Irish Government to investigate whether “regulation” of social media comments is needed
The Irish Government is to investigate whether social media comments need to be “regulated” or subject to new legislation, according to a report from Ireland’s national broadcaster, RTÉ.
Describing the issue as a very difficult one “but [one that] must be dealt with” the governing party’s Transport and Communications’ committee chair, Tom Hayes TD, will launch an investigation into what, if any, regulations should be put in place to manage social media updates, trolls, and anonymous online comments.
The move comes after the recent deaths of a junior government minister and two sisters by suicide. Online bullying has been directly or partially implicated in the three deaths.
According to the Irish Independent the death of Minister Shane McEntee is a “wake-up call for everybody” for action concerning negative comments aimed at members of the government.

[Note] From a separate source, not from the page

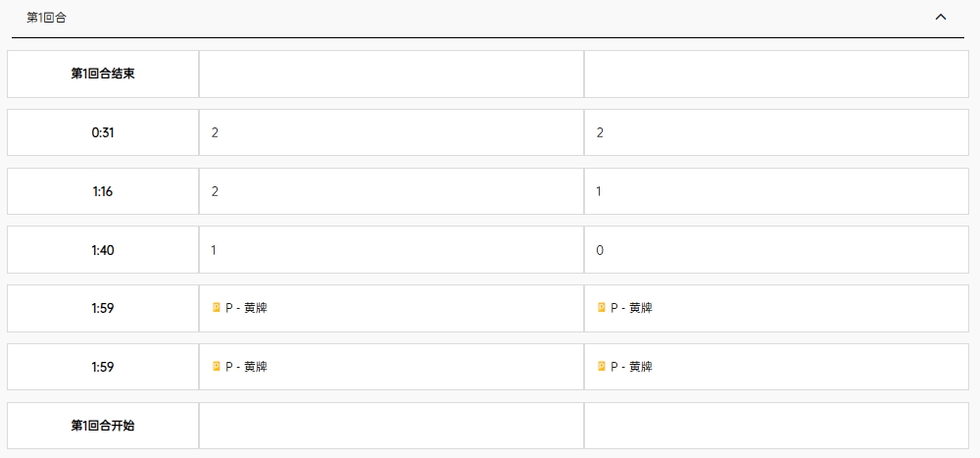The image size is (980, 458).
Task: Select the lower 1:59 timestamp cell
Action: pos(103,367)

Some government ministers have reported receiving death threats from unknown web users in recent months. The country’s current Taoiseach (Prime Minister) reported last week that he had been subject to death threats after he made negative comments about the Catholic Church.
Mr Hayes has called a special meeting of the committee in January to discuss the issue.
Speaking to RTÉ he said that something must be done about online comments and trolls and that he had also been subject to negative social media comments “like every other [Member of the Irish Parliament].”
Mr Hayes says he also “wants to put standards in place” to “control” the use of social media comments in print and broadcast media.
Ireland has a patchy record of Internet rights management. In December 2012 it was one of few countries which voted not to transfer more control of the Internet to the UN’s ITU, which many feared would lead to increased censorship and it is one of a small number of countries which place fewer than 10 requests to Google for access to or removal of users’ personal data, at a time when other governments are increasing the number and frequency of their requests.
However, Ireland has passed SOPA-like legislation which allows copyright holders to seek court injunctions against service providers and sites such as Facebook and Twitter if they believe their copyrights have been infringed.
The investigation into anonymous online comments comes as German data protection authorities order Facebook to remove its real-name policy that requires users to sign up and use their profiles under their given names. The German authority says that this requirement threatens free speech.
Digital rights organisations in Ireland, such as Digital Rights Ireland, have already said that current Irish laws governing defamation and intimidation apply online and that no new Internet-specific laws are needed.
Whatever the report recommends the Irish government is likely to tread carefully with the issue; the country has spent much time attracting and currently hosts social media giants such as Facebook, Twitter, as well as Google, Microsoft, Apple, and Dropbox, many of which have been active in opposing increased controls of social media content.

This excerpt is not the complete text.